I don't think it is so much a question of the others being "subjective" in their analysis, simply that they didn't have the background in cardiology to be objective and to include important data that was not bundled together in a nice little package that could be read in a few hours.
You really can't give an "expert" opinion unless you are an expert. The only way to become an expert is to read and understand a large fraction of the relevant literature. There is no short-cut to that. Anyone who thinks they have a short-cut way of becoming an expert is afflicted by the arrogance of ignorance.
Questions about the study:
1. Were the reviewers paid for their time? I suspect not, and some of them may not have been thorough.
2. Did they measure the reviewers' understanding of the articles? Just choosing physicians with meta-analysis experience is not enough. Other commenters pointed out that few physicians are experts in MI pathophysiology and treatment.
Several cogent comments.
"Actually, when a meta-analysis comes up with a negative result, I'm more inclined to believe it, still recognizing the shortcomings of meta-analyses."
This statement and, I'll say - Eric's comment -have caused you to statistically-woo, Orac.
If the results of meta-analysis are appropriately qualified in relation to any deficiencies in the available database (including in the basic experimental and clinical trial methodologies used to construct that database), then they work well.
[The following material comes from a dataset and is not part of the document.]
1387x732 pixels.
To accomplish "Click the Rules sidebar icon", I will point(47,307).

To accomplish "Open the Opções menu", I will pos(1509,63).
If they do not explicitly and fully take account of deficiencies, and temper their conclusions accordingly, then they are a real problem.
Unfortunately, I have read far too many that fall into the second category.
From the paper: "In order to ensure that all reviewers based their decisions on the same information, they were instructed to ignore any knowledge they might have through their personal experience or other readings and to base their responses only on the information provided to them through the review articles, original research articles and meta-analyses."
Since the researchers chose the treatment because it was contentious, I'm not convinced that the reviewers would have been able to simply ignore their prior knowledge. I'm sure they all approached it honestly, but the importance of blinding revolves around the way in which biases manifest themselves in subtle ways.
I think there's work to be done in improving meta-analyses, but I'm not as suspicious of them as Orac. In the acupuncture example, the problem seems to me to be more GIGO than a reflection on the concept of meta-analysis.
I've written a meta-analysis before. One important thing I've learned doing MAs and RCTs is that all clinicians ought to have an epidemiologist/biostats person stapled to them when undertaking clinical research. But the reverse statement is also true. You need information that is both methodologicaly exact but also clinically interpretable.
The issue with this study of MA interpretation is that the sample size is 8. The reviewers are repeatably sampled (with the mail out packages- and thus the observations are not independent) and they are not going to be initially naive to the debate (as Charlotte helpfully points out). Having said that it is a little worrying that there was such divergence.
The issue may not be an MA issue. The issue might be the compatability of data from different RCTs. And this is a major issue in MA research. Overcoming it seems to be possible through the establishment of global cooperative networks that agree to trial harmonisation. This allows the development of prospective MAs that await the addition of new trial data.
Through this blog (and others) I've observed that sCAM will misuse any study type in order to 'prove' anything they have already concluded is true. It's not just a problem with MAs. As with anything GIGO.
Meta-analyses are no different from any other epidemiological research tool. If you are dishonest or biased you can manipulate the study findings. This is true of all science- it depends on it's users being scrupulously honest with each other and themselves. They are still s step up from the old qualitative reviews because they are auditable.